Alrighty, then. I had to read this thread again to realize that the book passed on by George, was originally from the ultimate trickster Dumonweb. Ya evil bastages! Yer on the list too Tony! Teach me to not be active for a while, and no I wasn't into the Ozymandias before posting.

Dumonweb signed it to Altbier, but Altbier didn't sign it to me. Hmmmmm...?

Good one guys, and nice smokes. Never had a Rushmore, and now I have two to try, with a couple Habanos and a TA La Vieja.
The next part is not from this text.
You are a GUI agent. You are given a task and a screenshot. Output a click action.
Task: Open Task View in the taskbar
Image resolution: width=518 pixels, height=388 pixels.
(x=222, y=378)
Thanks again.


----------



## altbier (Feb 20, 2005)

oops, forgot to sign it, dumonweb was the won with the exacto knife and i did the same thing thinking it was a book.

so now it is your turn to sign it and pass it on.

cheers!


----------



## germantown rob (Sep 19, 2005)

he got me too...forgot to get the tin of coffee in the pic


----------



## DonWeb (Jul 3, 2005)

altbier said:


> oops, forgot to sign it, dumonweb was the one with the exacto knife and i did the same thing thinking it was a book.
> 
> so now it is your turn to sign it and pass it on.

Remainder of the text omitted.